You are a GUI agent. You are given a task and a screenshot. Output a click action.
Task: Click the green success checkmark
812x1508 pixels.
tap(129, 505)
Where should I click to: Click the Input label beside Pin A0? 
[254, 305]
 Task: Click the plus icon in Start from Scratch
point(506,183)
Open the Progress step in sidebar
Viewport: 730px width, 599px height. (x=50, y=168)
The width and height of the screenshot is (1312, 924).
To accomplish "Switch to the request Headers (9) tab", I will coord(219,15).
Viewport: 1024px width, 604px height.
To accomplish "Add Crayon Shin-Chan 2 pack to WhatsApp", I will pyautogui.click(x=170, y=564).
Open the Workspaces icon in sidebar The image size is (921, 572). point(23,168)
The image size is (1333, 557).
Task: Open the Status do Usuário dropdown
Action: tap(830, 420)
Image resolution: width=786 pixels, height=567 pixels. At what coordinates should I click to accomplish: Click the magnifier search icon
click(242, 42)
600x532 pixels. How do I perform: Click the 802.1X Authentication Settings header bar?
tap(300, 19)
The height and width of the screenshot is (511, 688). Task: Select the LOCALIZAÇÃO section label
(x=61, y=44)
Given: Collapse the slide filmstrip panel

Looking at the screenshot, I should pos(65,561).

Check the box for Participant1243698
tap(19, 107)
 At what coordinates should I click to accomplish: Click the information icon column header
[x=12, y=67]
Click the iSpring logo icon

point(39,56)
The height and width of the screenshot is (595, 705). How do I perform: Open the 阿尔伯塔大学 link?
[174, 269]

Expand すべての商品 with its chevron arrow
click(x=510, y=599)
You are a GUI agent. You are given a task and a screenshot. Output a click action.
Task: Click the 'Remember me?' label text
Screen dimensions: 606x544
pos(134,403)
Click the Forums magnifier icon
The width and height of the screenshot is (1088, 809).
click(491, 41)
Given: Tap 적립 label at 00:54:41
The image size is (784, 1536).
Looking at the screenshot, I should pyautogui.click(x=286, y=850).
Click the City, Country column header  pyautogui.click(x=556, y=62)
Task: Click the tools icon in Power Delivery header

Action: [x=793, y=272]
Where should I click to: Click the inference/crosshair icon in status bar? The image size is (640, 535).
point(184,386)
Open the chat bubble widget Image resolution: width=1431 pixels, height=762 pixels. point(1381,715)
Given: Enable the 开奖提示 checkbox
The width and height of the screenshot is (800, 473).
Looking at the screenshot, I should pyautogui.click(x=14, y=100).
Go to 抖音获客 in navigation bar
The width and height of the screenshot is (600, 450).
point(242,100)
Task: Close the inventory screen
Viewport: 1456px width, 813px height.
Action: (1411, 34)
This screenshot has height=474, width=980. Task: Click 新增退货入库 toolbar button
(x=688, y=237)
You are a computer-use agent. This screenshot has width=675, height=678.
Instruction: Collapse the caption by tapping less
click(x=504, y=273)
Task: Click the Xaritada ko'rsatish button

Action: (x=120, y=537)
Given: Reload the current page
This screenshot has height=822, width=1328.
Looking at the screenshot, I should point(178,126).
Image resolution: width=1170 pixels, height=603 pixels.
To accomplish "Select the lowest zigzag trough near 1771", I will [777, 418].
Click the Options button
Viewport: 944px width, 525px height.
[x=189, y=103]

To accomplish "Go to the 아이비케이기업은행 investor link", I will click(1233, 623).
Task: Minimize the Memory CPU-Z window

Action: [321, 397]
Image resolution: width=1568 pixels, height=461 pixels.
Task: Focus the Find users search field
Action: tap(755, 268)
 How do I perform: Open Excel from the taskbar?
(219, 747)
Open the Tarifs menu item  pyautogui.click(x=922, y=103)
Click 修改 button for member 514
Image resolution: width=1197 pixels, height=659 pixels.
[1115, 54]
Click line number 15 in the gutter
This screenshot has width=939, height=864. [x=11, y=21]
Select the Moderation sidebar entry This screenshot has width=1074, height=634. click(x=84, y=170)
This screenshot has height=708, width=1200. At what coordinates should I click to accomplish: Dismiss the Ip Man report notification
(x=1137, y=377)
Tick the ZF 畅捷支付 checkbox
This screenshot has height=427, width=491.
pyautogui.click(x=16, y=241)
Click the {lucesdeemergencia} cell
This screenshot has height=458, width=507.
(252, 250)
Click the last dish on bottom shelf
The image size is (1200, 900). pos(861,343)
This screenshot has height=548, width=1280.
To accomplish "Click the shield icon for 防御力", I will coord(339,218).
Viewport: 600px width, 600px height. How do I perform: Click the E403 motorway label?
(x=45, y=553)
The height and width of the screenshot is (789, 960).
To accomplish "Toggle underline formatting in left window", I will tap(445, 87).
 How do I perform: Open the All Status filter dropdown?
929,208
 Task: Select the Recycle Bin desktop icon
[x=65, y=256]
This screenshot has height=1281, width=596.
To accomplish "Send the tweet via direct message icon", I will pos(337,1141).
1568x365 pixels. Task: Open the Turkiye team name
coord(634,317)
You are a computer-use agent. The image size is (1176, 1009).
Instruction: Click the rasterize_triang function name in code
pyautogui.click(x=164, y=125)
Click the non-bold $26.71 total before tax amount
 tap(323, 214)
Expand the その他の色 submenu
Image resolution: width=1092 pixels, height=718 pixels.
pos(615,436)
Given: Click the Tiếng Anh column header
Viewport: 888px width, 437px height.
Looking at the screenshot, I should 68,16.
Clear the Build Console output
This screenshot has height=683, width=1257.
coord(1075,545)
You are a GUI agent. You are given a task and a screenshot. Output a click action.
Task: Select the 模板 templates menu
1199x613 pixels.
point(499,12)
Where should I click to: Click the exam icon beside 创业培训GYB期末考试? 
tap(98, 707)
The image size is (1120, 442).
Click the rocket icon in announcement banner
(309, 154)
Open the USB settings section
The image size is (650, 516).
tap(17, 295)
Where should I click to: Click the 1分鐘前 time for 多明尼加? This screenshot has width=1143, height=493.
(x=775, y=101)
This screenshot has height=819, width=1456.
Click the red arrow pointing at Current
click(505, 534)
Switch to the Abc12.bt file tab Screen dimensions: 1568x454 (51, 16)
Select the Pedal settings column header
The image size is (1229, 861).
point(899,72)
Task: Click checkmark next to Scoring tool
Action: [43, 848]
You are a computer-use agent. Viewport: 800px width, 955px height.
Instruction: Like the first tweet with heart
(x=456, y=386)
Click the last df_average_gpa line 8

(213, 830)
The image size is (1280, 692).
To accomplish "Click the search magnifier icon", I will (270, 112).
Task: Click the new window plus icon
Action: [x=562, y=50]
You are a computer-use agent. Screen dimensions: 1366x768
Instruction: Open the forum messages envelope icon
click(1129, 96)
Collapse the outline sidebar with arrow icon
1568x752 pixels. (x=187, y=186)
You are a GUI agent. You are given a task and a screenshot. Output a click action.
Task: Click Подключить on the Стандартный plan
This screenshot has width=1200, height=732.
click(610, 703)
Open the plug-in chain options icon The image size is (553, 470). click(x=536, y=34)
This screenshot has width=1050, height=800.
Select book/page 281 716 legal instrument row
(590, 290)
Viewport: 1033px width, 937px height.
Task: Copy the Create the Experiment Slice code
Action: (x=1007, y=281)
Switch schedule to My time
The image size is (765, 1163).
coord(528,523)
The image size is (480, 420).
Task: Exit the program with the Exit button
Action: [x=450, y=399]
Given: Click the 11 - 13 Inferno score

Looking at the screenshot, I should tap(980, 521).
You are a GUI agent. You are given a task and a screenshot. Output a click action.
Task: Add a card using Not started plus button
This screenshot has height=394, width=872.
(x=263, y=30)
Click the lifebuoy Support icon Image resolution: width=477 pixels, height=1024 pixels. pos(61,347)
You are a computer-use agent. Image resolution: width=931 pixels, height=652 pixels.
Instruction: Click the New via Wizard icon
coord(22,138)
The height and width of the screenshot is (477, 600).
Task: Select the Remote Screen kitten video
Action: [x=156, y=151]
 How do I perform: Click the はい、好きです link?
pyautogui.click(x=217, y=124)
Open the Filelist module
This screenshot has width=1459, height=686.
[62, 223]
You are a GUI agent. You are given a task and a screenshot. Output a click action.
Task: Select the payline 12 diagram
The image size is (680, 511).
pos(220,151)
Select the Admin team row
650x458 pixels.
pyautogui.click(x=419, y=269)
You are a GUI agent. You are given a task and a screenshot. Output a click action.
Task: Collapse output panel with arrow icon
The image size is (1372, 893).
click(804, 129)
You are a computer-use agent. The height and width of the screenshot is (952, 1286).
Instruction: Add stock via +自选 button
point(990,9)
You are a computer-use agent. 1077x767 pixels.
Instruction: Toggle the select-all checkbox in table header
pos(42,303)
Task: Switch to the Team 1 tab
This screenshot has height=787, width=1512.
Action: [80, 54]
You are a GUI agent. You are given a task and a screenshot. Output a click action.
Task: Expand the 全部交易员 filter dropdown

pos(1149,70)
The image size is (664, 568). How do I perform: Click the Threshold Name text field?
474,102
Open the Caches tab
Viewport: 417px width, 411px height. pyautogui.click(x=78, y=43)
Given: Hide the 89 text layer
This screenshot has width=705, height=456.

——

Could you copy out every line in the listing where the word "computer" appears?

> **Task response**
You are a computer-use agent. This screenshot has width=675, height=678.
You are a computer-use agent. The image size is (1176, 1009).
You are a computer-use agent. Viewport: 800px width, 955px height.
You are a computer-use agent. Screen dimensions: 1366x768
You are a computer-use agent. Image resolution: width=931 pixels, height=652 pixels.
You are a computer-use agent. The height and width of the screenshot is (952, 1286).
You are a computer-use agent. 1077x767 pixels.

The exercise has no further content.